Sedona Chamber wins Governor’s Award for Sustainable Tourism Plan

cover_of_stp-1000x400Tucson Ariz. (July 24, 2019) The Sedona Sustainable Tourism Plan, a community response to the challenges of increased tourism spearheaded by the Sedona Chamber of Commerce & Tourism Bureau, received the Governor’s Award for Outstanding Arizona Cultural and Historic Preservation Tuesday night at the Governor’s Conference on Tourism in Tucson.

“Sedona has a lot to be proud of today,” said Chamber of Commerce & Tourism Bureau President and CEO Jennifer Wesselhoff. “The award is a salute the entire community, especially Mayor Moriarty and City Council. It also acknowledges the passion of Sedona businesses, residents and visitors for balancing our spectacular environment and quality of life with the quality of our economy and the experience we offer travelers.”

Sedona welcomes an estimated three million annual visitors who enjoy the area’s spirituality centers, arts community and wellness spas amidst the splendor of Sedona’s unique red rock environment. The city of 10,000 has been challenged in recent years by increased traffic and other social and environmental impacts of tourism growth.

“We are not alone,” Wesselhoff said. “Tourism is expanding around Arizona and all over the world. We are the first destination in Arizona to come together to define our vision of the future of tourism and create a plan to achieve specific, measurable objectives.”

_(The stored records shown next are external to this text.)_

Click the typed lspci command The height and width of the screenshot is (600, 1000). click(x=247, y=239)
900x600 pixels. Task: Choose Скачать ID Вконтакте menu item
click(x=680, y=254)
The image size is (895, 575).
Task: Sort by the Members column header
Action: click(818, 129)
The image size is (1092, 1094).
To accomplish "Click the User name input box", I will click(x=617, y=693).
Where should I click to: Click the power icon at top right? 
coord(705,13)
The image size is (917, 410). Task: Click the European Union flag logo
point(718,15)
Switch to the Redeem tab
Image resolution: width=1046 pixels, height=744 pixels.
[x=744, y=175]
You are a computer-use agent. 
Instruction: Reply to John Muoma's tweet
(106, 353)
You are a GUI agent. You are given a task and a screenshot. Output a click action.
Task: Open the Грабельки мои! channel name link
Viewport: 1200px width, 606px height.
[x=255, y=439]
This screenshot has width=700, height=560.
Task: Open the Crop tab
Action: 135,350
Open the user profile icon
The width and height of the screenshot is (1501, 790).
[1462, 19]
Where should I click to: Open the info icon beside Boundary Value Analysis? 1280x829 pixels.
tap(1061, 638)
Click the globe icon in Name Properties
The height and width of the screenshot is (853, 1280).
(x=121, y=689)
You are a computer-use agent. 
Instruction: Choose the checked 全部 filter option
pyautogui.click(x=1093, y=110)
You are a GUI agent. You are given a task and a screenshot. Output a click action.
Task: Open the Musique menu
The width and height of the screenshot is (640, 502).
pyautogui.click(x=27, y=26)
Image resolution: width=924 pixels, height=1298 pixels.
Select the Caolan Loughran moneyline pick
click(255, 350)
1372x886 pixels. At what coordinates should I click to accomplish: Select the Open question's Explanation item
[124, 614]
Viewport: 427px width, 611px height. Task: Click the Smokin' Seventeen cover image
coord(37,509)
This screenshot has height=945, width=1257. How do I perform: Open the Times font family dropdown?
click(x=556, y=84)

The award recognizes the organization or community making the most significant contribution to the cultural and historic preservation of the natural, cultural or aesthetic legacy of Arizona that inspires domestic or international visitation to the state.

“We are grateful for the Governor’s Award, and we welcome the leadership opportunities it represents,” Wesselhoff said. “We are eager to share what we learned from our two-year process with the City Council, businesses, land management agencies, residents, visitors, consultants, and the ASU Center for Sustainable Tourism.”

In the last year, separate studies show tourism in Sedona has an annual economic impact of more than $1 billion and is linked to 10,000 jobs. Tourism-related businesses contribute 77 percent of the City of Sedona’s annual sales tax revenues and 54 percent of Sedona Fire District tax funding.

“Today’s visitors want an authentic experience,” Wesselhoff said. “Part of our Plan is to help promote interaction, offer voluntourism opportunities and use technology to manage visitation at popular sites.”

Wesselhoff said the Chamber is working with local partners to develop a Sustainably Pledge for visitors and businesses that will “raise consciousness and brand our message of balance.”